▶ MATERIAL FOR THIS EXERCISE
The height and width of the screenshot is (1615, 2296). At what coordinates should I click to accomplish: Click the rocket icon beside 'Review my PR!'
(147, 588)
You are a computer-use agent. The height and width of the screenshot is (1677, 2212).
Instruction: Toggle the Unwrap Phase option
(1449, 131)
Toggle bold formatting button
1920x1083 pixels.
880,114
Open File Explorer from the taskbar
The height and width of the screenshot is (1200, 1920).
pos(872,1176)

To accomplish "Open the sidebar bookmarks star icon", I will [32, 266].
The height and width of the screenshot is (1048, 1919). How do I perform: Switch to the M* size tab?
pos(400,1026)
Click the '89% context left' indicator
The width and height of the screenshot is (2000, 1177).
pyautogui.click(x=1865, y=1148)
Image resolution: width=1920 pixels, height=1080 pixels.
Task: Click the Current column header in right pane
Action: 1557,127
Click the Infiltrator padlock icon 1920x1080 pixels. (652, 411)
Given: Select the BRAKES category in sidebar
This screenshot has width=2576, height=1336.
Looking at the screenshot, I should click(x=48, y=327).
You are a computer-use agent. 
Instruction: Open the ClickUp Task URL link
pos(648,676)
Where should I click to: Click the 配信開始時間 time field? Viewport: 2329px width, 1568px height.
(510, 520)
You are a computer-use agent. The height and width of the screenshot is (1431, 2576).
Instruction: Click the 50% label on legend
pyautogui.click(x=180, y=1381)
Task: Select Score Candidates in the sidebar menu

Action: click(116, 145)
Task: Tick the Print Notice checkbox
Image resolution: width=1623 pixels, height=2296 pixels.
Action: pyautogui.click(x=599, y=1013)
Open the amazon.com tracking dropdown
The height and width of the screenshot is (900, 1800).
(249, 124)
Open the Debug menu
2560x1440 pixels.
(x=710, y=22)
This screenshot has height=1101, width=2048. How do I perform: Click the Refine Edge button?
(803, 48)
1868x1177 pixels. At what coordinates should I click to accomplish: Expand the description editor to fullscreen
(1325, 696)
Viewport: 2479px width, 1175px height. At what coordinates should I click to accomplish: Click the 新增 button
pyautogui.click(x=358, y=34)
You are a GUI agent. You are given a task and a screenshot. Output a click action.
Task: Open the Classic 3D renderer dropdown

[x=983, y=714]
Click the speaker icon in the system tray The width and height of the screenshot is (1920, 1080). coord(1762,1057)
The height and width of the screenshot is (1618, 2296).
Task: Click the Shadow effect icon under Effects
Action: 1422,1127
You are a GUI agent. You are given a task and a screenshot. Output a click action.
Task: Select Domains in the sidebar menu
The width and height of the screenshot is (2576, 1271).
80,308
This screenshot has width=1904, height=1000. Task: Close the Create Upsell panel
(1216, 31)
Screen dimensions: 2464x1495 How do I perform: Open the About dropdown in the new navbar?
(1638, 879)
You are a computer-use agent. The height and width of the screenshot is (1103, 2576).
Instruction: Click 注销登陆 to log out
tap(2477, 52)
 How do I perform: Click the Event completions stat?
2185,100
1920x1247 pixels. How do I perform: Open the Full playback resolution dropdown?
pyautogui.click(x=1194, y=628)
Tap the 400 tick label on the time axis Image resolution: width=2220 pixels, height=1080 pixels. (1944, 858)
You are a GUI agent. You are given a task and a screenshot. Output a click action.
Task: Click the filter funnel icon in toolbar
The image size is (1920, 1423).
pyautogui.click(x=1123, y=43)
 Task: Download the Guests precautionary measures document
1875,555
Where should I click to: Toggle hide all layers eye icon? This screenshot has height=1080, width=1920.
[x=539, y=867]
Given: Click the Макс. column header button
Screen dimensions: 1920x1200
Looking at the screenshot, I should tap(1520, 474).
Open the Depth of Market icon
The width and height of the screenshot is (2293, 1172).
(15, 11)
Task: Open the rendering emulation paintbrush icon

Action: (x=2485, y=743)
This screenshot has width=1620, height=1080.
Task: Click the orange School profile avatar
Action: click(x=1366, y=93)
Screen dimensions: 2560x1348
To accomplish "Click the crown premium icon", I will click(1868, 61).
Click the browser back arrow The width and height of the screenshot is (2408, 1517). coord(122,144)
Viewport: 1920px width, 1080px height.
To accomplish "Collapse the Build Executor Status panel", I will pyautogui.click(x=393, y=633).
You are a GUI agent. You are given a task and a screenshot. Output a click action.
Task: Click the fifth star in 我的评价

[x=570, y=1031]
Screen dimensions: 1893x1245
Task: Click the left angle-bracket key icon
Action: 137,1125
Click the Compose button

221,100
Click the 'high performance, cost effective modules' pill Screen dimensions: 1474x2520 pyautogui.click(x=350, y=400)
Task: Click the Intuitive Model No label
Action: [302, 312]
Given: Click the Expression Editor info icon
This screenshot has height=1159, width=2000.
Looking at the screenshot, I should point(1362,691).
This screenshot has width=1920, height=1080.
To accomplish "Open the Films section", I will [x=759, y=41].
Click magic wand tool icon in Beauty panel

▶ THE PROBLEM
Nothing but the complete listing, repeated exactly, belongs in the answer.

▶ REPLY TO THE EXERCISE
The height and width of the screenshot is (1615, 2296). At what coordinates should I click to accomplish: Click the rocket icon beside 'Review my PR!'
(147, 588)
You are a computer-use agent. The height and width of the screenshot is (1677, 2212).
Instruction: Toggle the Unwrap Phase option
(1449, 131)
Toggle bold formatting button
1920x1083 pixels.
880,114
Open File Explorer from the taskbar
The height and width of the screenshot is (1200, 1920).
pos(872,1176)

To accomplish "Open the sidebar bookmarks star icon", I will [32, 266].
The height and width of the screenshot is (1048, 1919). How do I perform: Switch to the M* size tab?
pos(400,1026)
Click the '89% context left' indicator
The width and height of the screenshot is (2000, 1177).
pyautogui.click(x=1865, y=1148)
Image resolution: width=1920 pixels, height=1080 pixels.
Task: Click the Current column header in right pane
Action: 1557,127
Click the Infiltrator padlock icon 1920x1080 pixels. (652, 411)
Given: Select the BRAKES category in sidebar
This screenshot has width=2576, height=1336.
Looking at the screenshot, I should click(x=48, y=327).
You are a computer-use agent. 
Instruction: Open the ClickUp Task URL link
pos(648,676)
Where should I click to: Click the 配信開始時間 time field? Viewport: 2329px width, 1568px height.
(510, 520)
You are a computer-use agent. The height and width of the screenshot is (1431, 2576).
Instruction: Click the 50% label on legend
pyautogui.click(x=180, y=1381)
Task: Select Score Candidates in the sidebar menu

Action: click(116, 145)
Task: Tick the Print Notice checkbox
Image resolution: width=1623 pixels, height=2296 pixels.
Action: pyautogui.click(x=599, y=1013)
Open the amazon.com tracking dropdown
The height and width of the screenshot is (900, 1800).
(249, 124)
Open the Debug menu
2560x1440 pixels.
(x=710, y=22)
This screenshot has height=1101, width=2048. How do I perform: Click the Refine Edge button?
(803, 48)
1868x1177 pixels. At what coordinates should I click to accomplish: Expand the description editor to fullscreen
(1325, 696)
Viewport: 2479px width, 1175px height. At what coordinates should I click to accomplish: Click the 新增 button
pyautogui.click(x=358, y=34)
You are a GUI agent. You are given a task and a screenshot. Output a click action.
Task: Open the Classic 3D renderer dropdown

[x=983, y=714]
Click the speaker icon in the system tray The width and height of the screenshot is (1920, 1080). coord(1762,1057)
The height and width of the screenshot is (1618, 2296).
Task: Click the Shadow effect icon under Effects
Action: 1422,1127
You are a GUI agent. You are given a task and a screenshot. Output a click action.
Task: Select Domains in the sidebar menu
The width and height of the screenshot is (2576, 1271).
80,308
This screenshot has width=1904, height=1000. Task: Close the Create Upsell panel
(1216, 31)
Screen dimensions: 2464x1495 How do I perform: Open the About dropdown in the new navbar?
(1638, 879)
You are a computer-use agent. The height and width of the screenshot is (1103, 2576).
Instruction: Click 注销登陆 to log out
tap(2477, 52)
 How do I perform: Click the Event completions stat?
2185,100
1920x1247 pixels. How do I perform: Open the Full playback resolution dropdown?
pyautogui.click(x=1194, y=628)
Tap the 400 tick label on the time axis Image resolution: width=2220 pixels, height=1080 pixels. (1944, 858)
You are a GUI agent. You are given a task and a screenshot. Output a click action.
Task: Click the filter funnel icon in toolbar
The image size is (1920, 1423).
pyautogui.click(x=1123, y=43)
 Task: Download the Guests precautionary measures document
1875,555
Where should I click to: Toggle hide all layers eye icon? This screenshot has height=1080, width=1920.
[x=539, y=867]
Given: Click the Макс. column header button
Screen dimensions: 1920x1200
Looking at the screenshot, I should tap(1520, 474).
Open the Depth of Market icon
The width and height of the screenshot is (2293, 1172).
(15, 11)
Task: Open the rendering emulation paintbrush icon

Action: (x=2485, y=743)
This screenshot has width=1620, height=1080.
Task: Click the orange School profile avatar
Action: click(x=1366, y=93)
Screen dimensions: 2560x1348
To accomplish "Click the crown premium icon", I will click(1868, 61).
Click the browser back arrow The width and height of the screenshot is (2408, 1517). coord(122,144)
Viewport: 1920px width, 1080px height.
To accomplish "Collapse the Build Executor Status panel", I will pyautogui.click(x=393, y=633).
You are a GUI agent. You are given a task and a screenshot. Output a click action.
Task: Click the fifth star in 我的评价

[x=570, y=1031]
Screen dimensions: 1893x1245
Task: Click the left angle-bracket key icon
Action: 137,1125
Click the Compose button

221,100
Click the 'high performance, cost effective modules' pill Screen dimensions: 1474x2520 pyautogui.click(x=350, y=400)
Task: Click the Intuitive Model No label
Action: [302, 312]
Given: Click the Expression Editor info icon
This screenshot has height=1159, width=2000.
Looking at the screenshot, I should point(1362,691).
This screenshot has width=1920, height=1080.
To accomplish "Open the Films section", I will [x=759, y=41].
Click magic wand tool icon in Beauty panel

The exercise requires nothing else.